Return each of the lines below word for word, with every character and line break kept the same.

** start **

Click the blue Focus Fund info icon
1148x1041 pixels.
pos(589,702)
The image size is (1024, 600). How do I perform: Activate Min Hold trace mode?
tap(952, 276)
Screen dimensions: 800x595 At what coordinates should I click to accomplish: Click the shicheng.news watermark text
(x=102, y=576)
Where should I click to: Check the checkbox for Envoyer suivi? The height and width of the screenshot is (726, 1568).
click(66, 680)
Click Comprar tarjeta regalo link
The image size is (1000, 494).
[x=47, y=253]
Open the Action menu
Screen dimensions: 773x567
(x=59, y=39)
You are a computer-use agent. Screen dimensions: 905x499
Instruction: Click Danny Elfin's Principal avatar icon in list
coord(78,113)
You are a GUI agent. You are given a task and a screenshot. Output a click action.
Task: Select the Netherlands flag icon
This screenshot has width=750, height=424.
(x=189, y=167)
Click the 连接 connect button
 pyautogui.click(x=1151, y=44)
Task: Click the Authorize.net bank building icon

** end **

**Answer below:**
Click the blue Focus Fund info icon
1148x1041 pixels.
pos(589,702)
The image size is (1024, 600). How do I perform: Activate Min Hold trace mode?
tap(952, 276)
Screen dimensions: 800x595 At what coordinates should I click to accomplish: Click the shicheng.news watermark text
(x=102, y=576)
Where should I click to: Check the checkbox for Envoyer suivi? The height and width of the screenshot is (726, 1568).
click(66, 680)
Click Comprar tarjeta regalo link
The image size is (1000, 494).
[x=47, y=253]
Open the Action menu
Screen dimensions: 773x567
(x=59, y=39)
You are a computer-use agent. Screen dimensions: 905x499
Instruction: Click Danny Elfin's Principal avatar icon in list
coord(78,113)
You are a GUI agent. You are given a task and a screenshot. Output a click action.
Task: Select the Netherlands flag icon
This screenshot has width=750, height=424.
(x=189, y=167)
Click the 连接 connect button
 pyautogui.click(x=1151, y=44)
Task: Click the Authorize.net bank building icon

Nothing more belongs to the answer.